In July 2014, Supreme Court granted plaintiffs' motion for partial summary judgment, finding Verticon and Satin strictly liable pursuant to Labor Law § 240(1). Defendants, thereafter, agreed to a settlement of plaintiffs' claims – specifically, defendants and plaintiffs agreed on a total payment of $3.2 million, to be apportioned under an agreement by which Verticon and Satin would pay $2,199,999,1 Accurate would pay $1 and Cooler would pay $1 million. Although Lamela did not participate in or contribute to the settlement, its counsel was present at the time that the settlement was announced and objected. Releases were thereafter signed providing that plaintiff James Lamela would receive $500,000 and plaintiff Robert Lamela would receive $2.7 million.

Subsequently, Verticon and Satin filed an amended third-party complaint seeking contractual indemnity against Lamela based upon the indemnification clause contained in the contract, which required Lamela to indemnify both Verticon and Satin. Lamela answered the amended third-party complaint and, among other things, asserted cross claims against Verticon seeking common-law indemnity and contribution. Lamela then moved for summary judgment dismissing the amended third-party complaint, and Verticon and Satin cross-moved for summary judgment on the indemnity claim. Verticon withdrew its motion prior to decision and Supreme Court granted that aspect of the motion in which Satin sought contractual indemnity and denied Lamela's motion for summary judgment. Lamela appealed, and this Court affirmed, noting in dicta that "the fact that Satin is entitled to enforcement of the contract by seeking payment from Lamela does not operate to negate or determine Lamela's cross claims against the other parties" ( 162 A.D.3d 1268, 1272, 79 N.Y.S.3d 698 [2018] ).

Following the appeal, Lamela remitted approximately $2 million to Satin, thereby satisfying its contractual indemnity obligation to that entity.2 Soon thereafter, Verticon moved for summary judgment seeking dismissal of Lamela's cross claims asserting, among other things, that the indemnification provision contained in the contract between Lamela and Verticon bars Lamela from seeking common-law indemnity. Supreme Court granted Verticon's motion and dismissed Lamela's cross claims. Lamela appeals.

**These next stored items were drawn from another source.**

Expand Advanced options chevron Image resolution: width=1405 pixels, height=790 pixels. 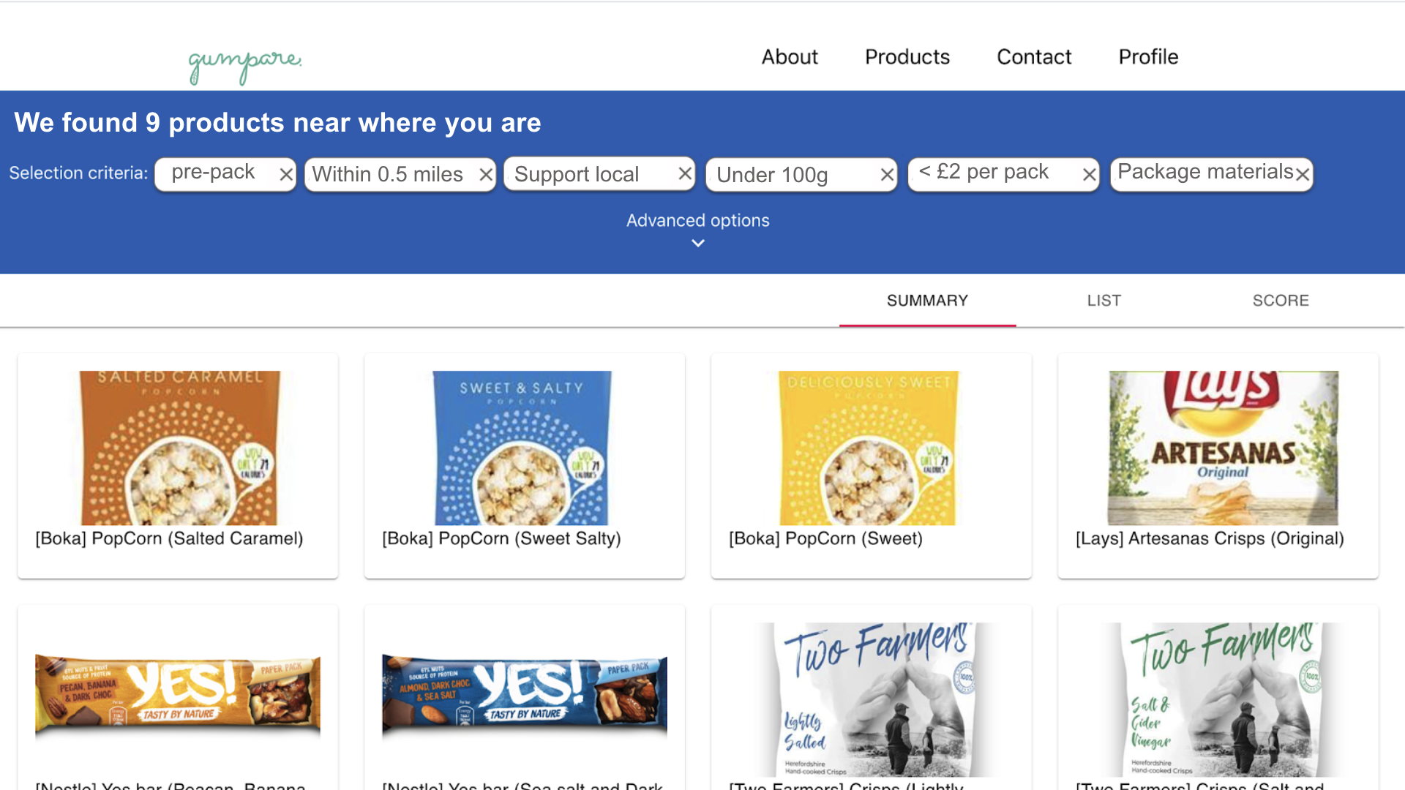[x=698, y=244]
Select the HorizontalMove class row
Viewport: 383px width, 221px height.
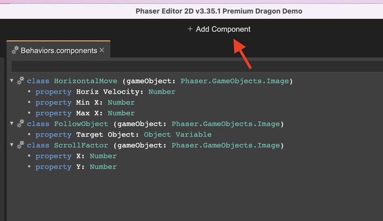[x=158, y=81]
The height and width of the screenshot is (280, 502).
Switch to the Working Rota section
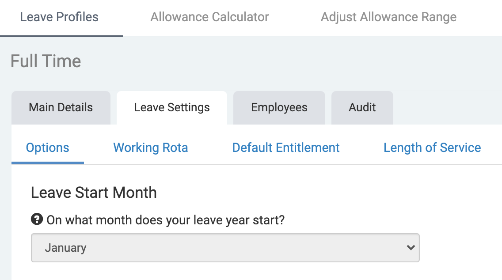point(150,148)
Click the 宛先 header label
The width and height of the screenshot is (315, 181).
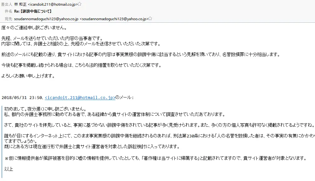(9, 19)
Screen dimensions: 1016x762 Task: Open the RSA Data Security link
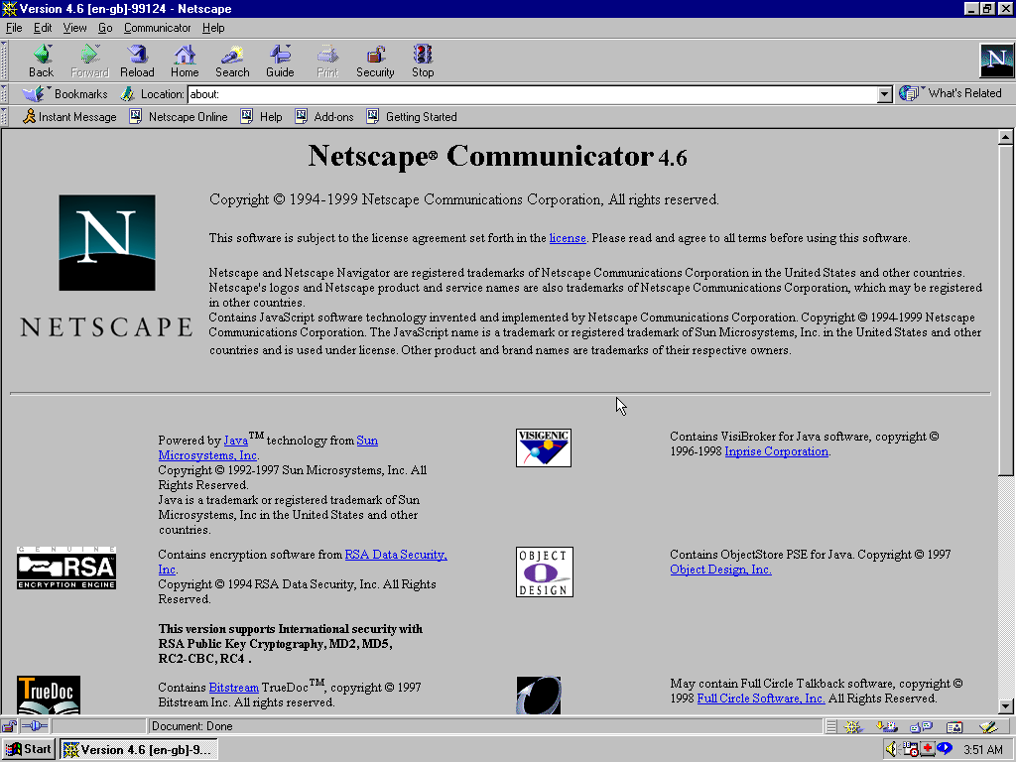[x=395, y=555]
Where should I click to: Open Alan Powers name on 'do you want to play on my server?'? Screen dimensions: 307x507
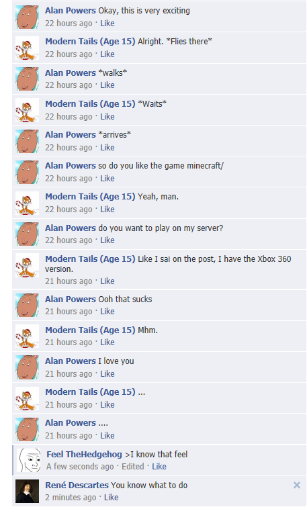point(70,228)
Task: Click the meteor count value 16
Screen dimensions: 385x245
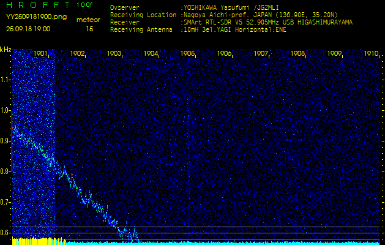Action: 90,29
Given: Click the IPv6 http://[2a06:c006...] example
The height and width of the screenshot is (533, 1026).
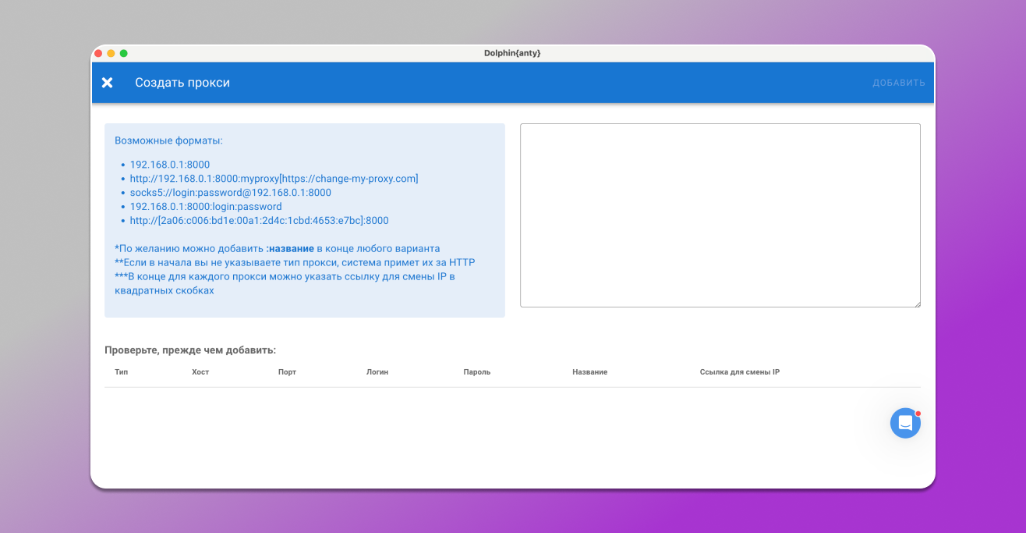Looking at the screenshot, I should (x=259, y=221).
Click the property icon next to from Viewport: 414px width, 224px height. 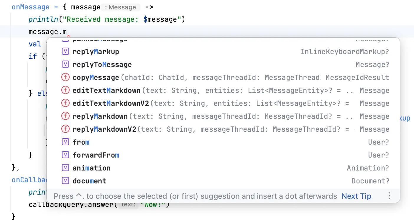[65, 142]
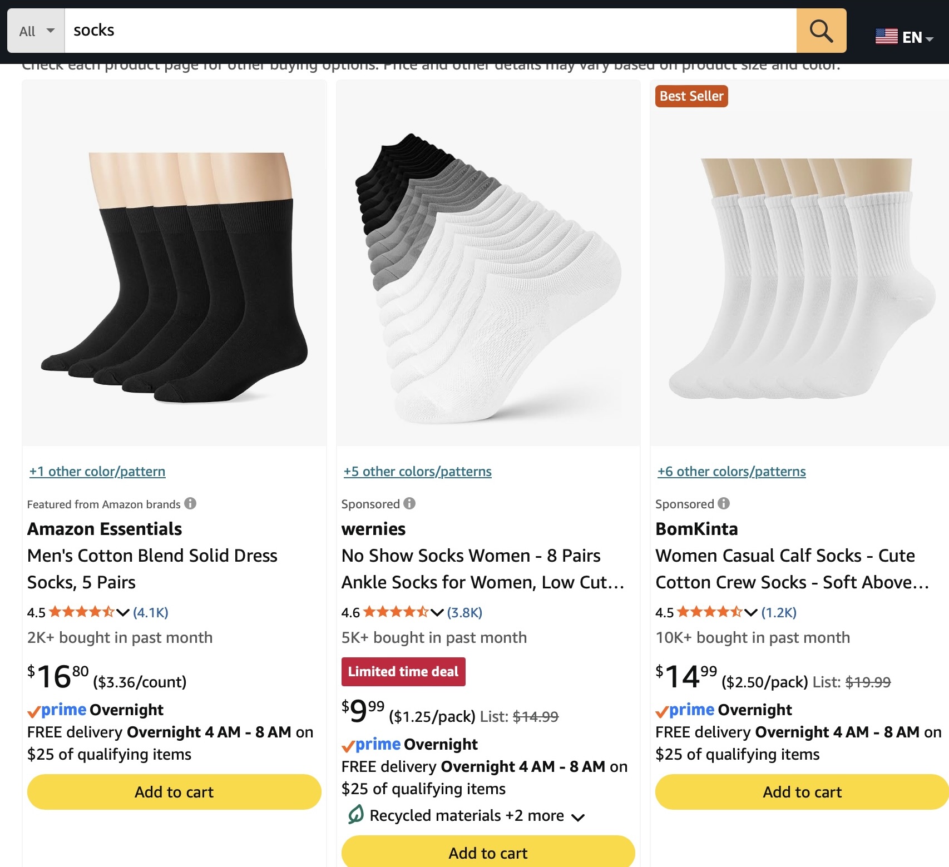Add BomKinta calf socks to cart
The width and height of the screenshot is (949, 867).
(x=802, y=792)
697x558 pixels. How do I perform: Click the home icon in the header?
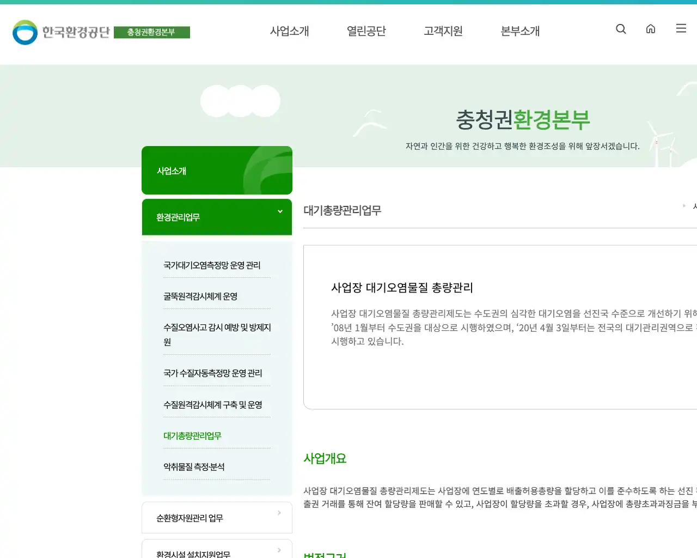(651, 29)
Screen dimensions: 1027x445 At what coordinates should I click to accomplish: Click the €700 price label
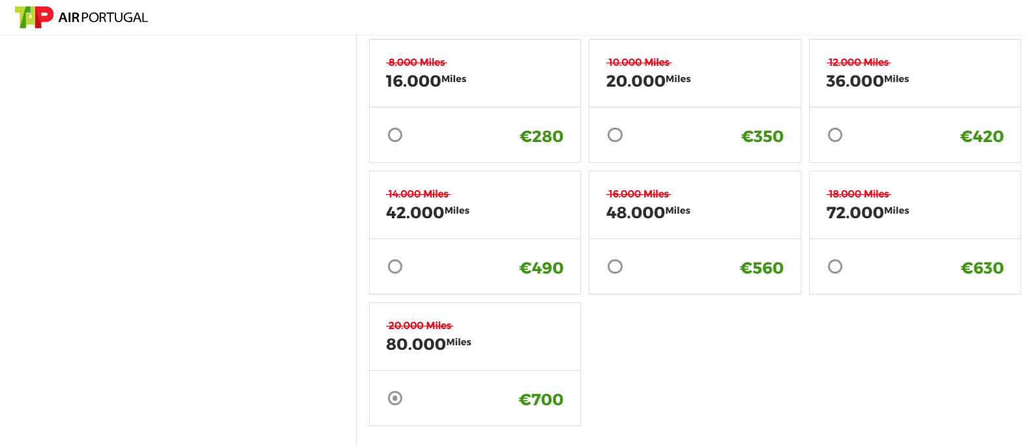(x=541, y=399)
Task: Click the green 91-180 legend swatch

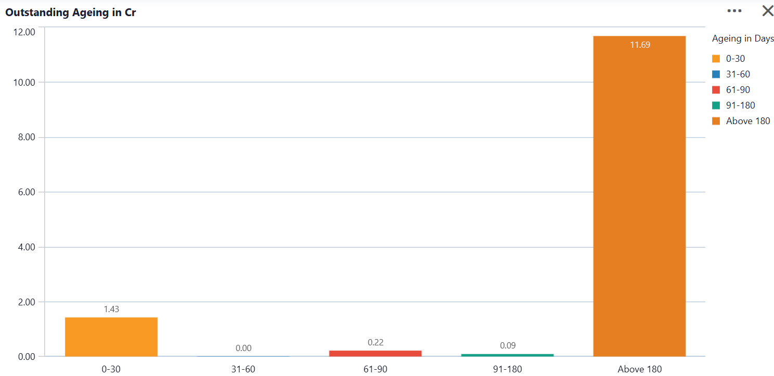Action: click(716, 105)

Although this appeal stems from the dismissal of Lamela's cross claim seeking common-law indemnity, we would be remiss not to address the background of this case relative to this issue. As made abundantly clear by Lamela, both in this appeal and the prior appeal before this Court ( id. ), Lamela is dissatisfied with the allocation of the settlement proceeds between Satin and Verticon and how the allocation impacted Lamela's indemnity obligation to Satin. Lamela's claim stems from its belief that the insurance company, which represented both Satin and Verticon, acted in bad faith by apportioning the larger share of the settlement to Satin, which was concededly not negligent and only vicariously liable as the owner (see Labor Law § 240[1] ). Lamela asserts that this is unfair because it posits that if Verticon was actually negligent, and if an accurate – larger – share of the settlement was allocated to Verticon based upon its negligence, Lamela's contractual indemnity obligation to Satin would have been decreased proportionately. However, even if all of this were true, we cannot fashion a common-law indemnity right where none exists, since we would be weaving an obligation out of whole cloth, one that was neither bargained for nor is permissible under the law. Here, Lamela's novel upstream common-law indemnity claim fails for two reasons: (1) indemnification is governed by the contract and only goes one way – in favor of Verticon; and (2) Lamela is seeking indemnity for a voluntarily assumed contractual obligation flowing to Satin, rather than one imposed vicariously, or otherwise, by operation of law. As such, Supreme Court properly granted Verticon's motion for summary judgment and dismissed Lamela's cross claim for common-law indemnity.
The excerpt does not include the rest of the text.